_WHAT YOU WILL DO_
Return each line of the material below that contains the word "Task".

_PROVIDED MATERIAL_
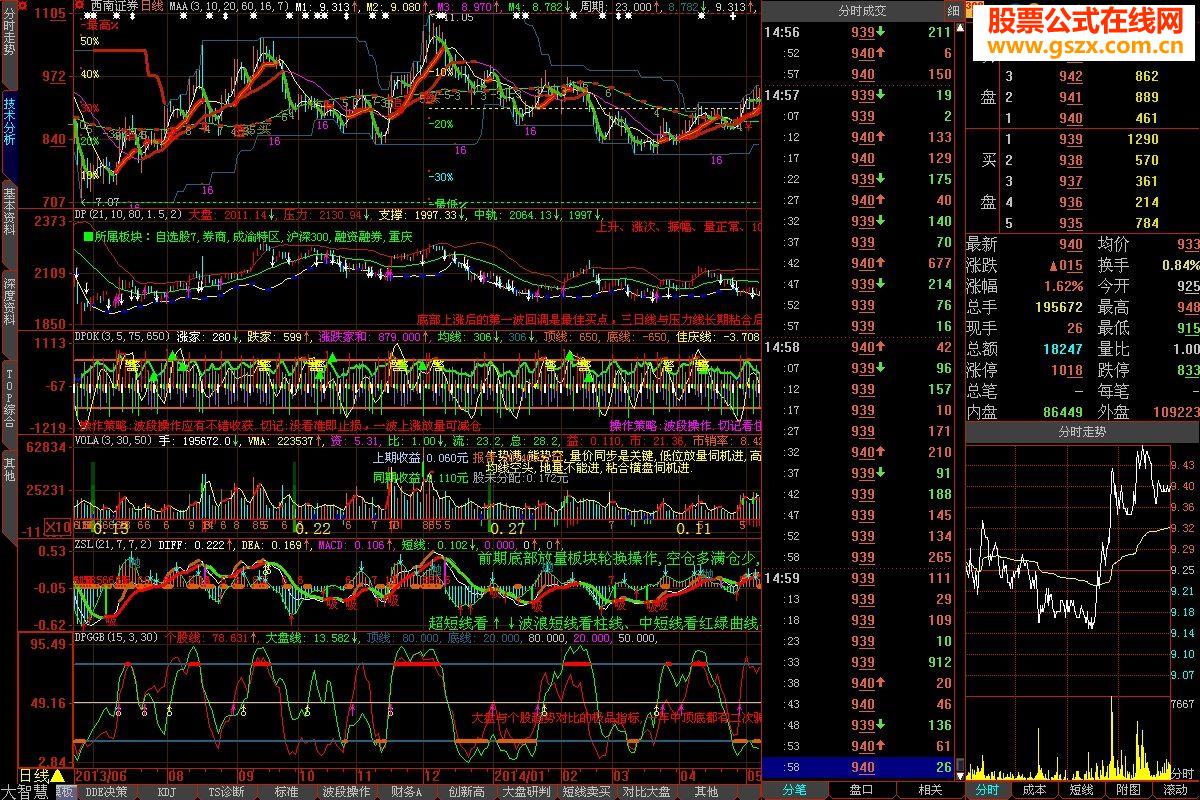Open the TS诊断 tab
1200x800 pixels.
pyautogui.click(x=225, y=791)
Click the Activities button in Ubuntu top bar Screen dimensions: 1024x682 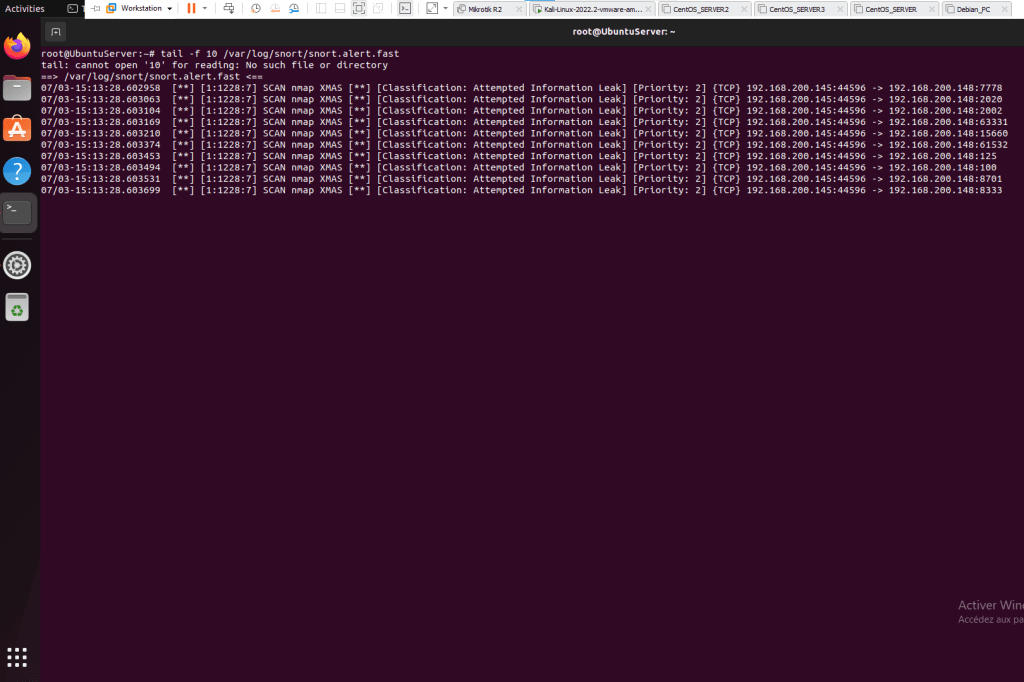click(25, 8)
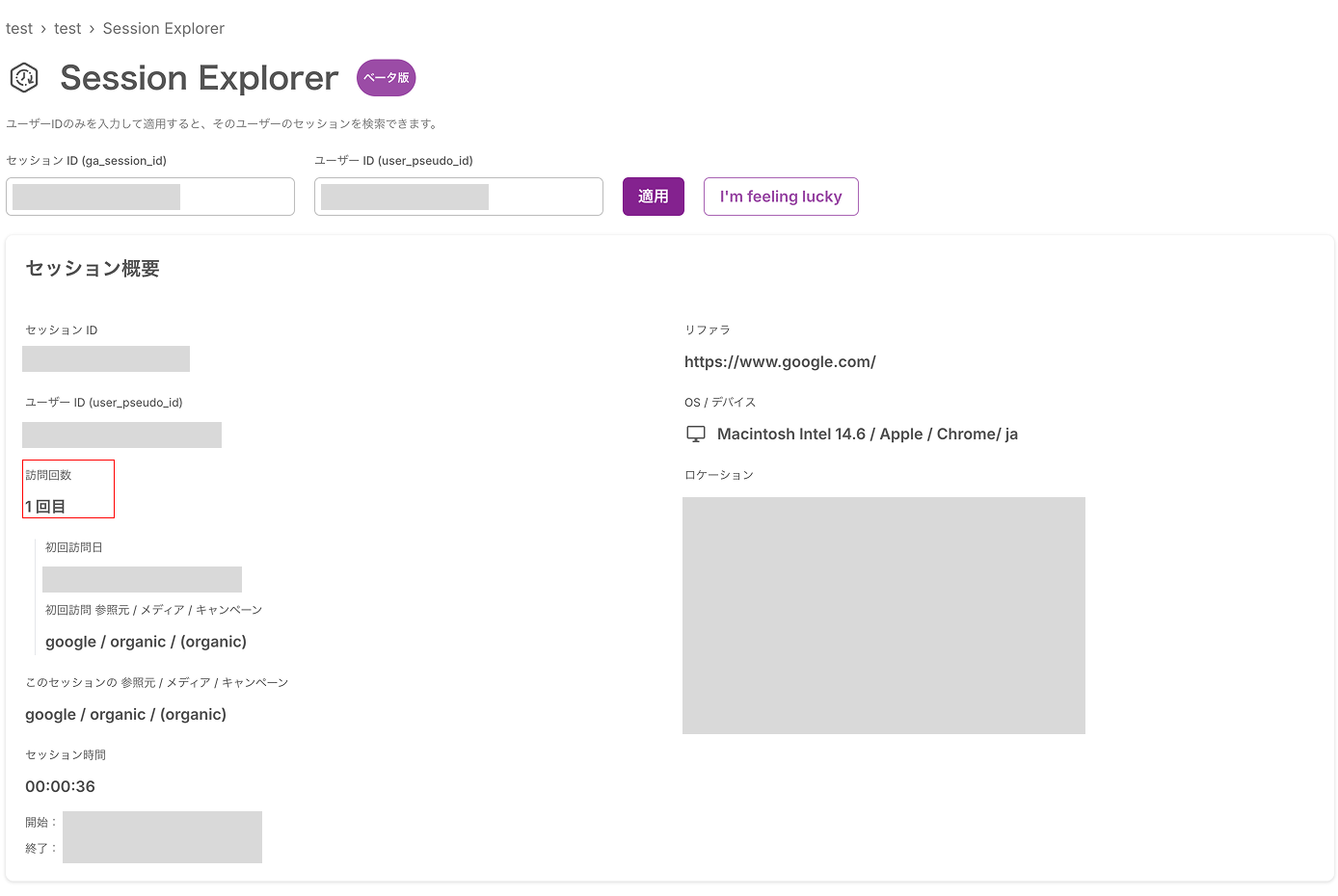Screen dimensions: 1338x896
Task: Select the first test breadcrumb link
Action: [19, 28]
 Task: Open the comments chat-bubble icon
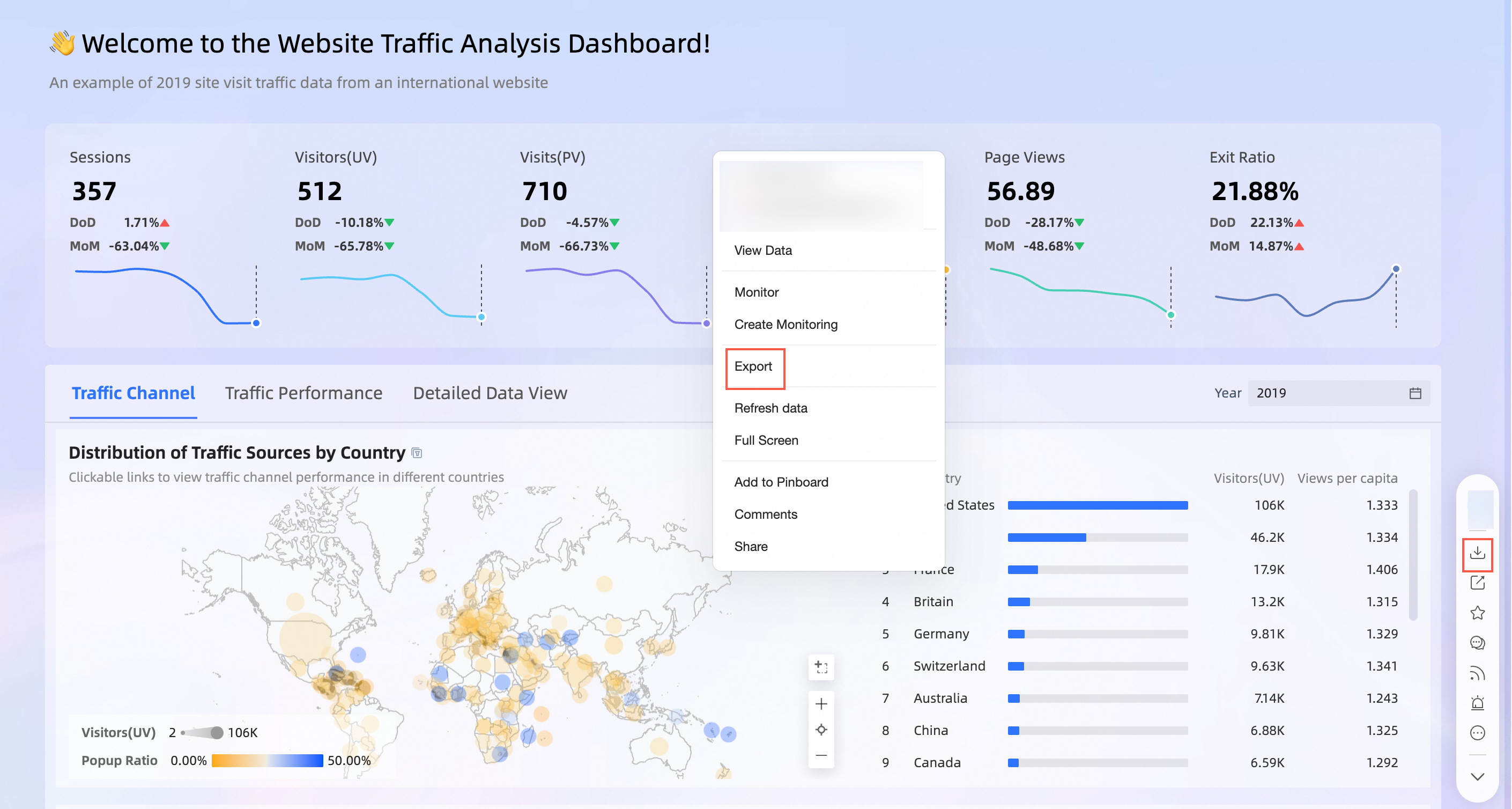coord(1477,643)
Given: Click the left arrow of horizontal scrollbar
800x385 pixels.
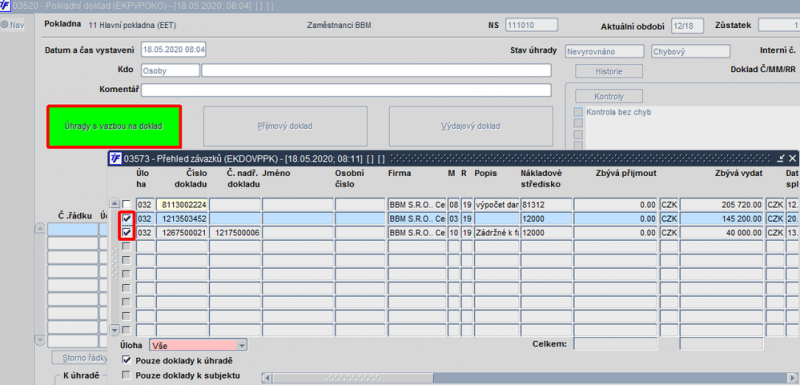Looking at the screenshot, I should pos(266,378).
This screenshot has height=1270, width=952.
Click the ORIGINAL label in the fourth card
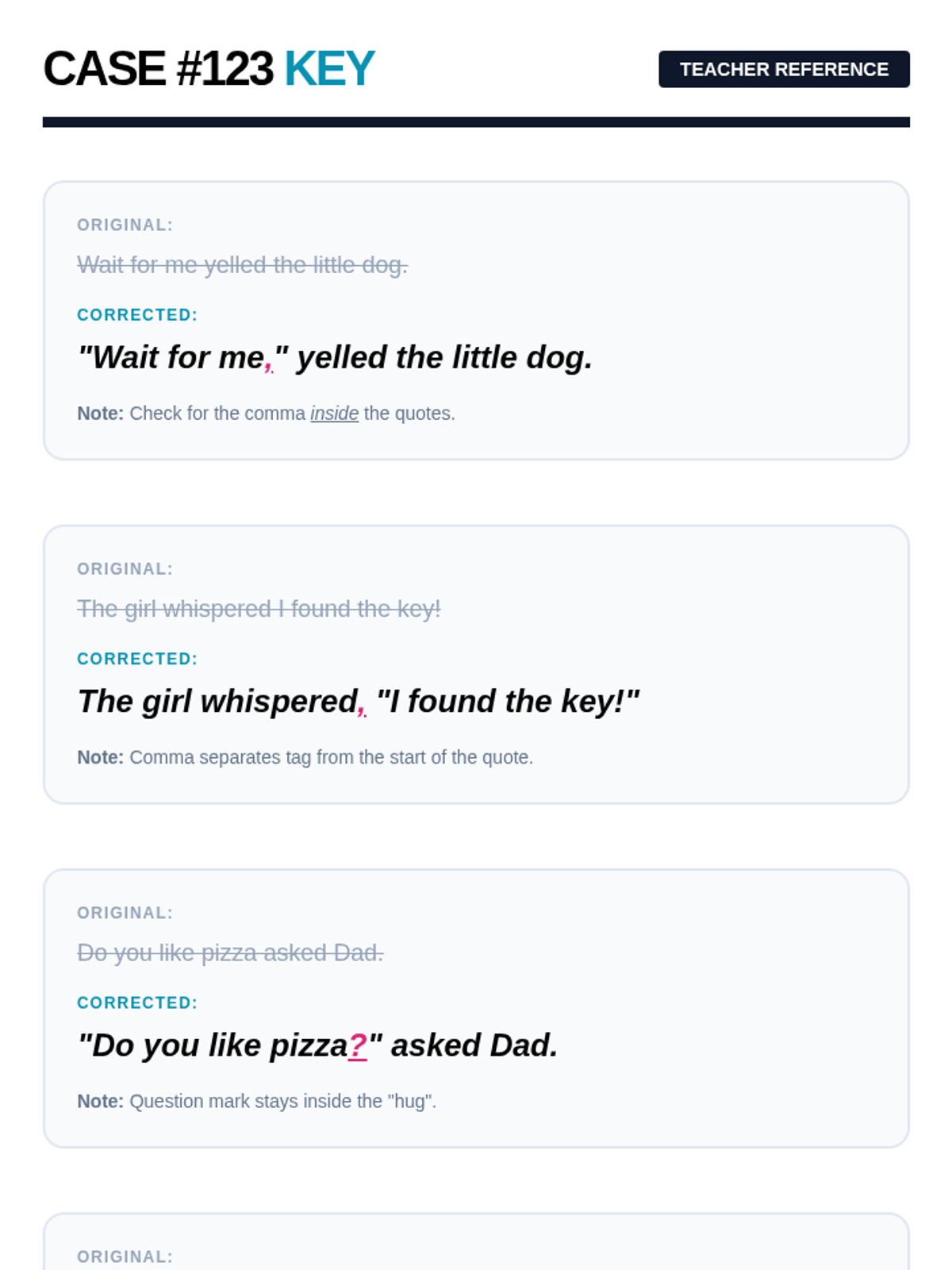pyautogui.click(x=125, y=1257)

_SOLUTION TO THE EXERCISE_
Task: Select the first test breadcrumb link
 Task: Open the comments chat-bubble icon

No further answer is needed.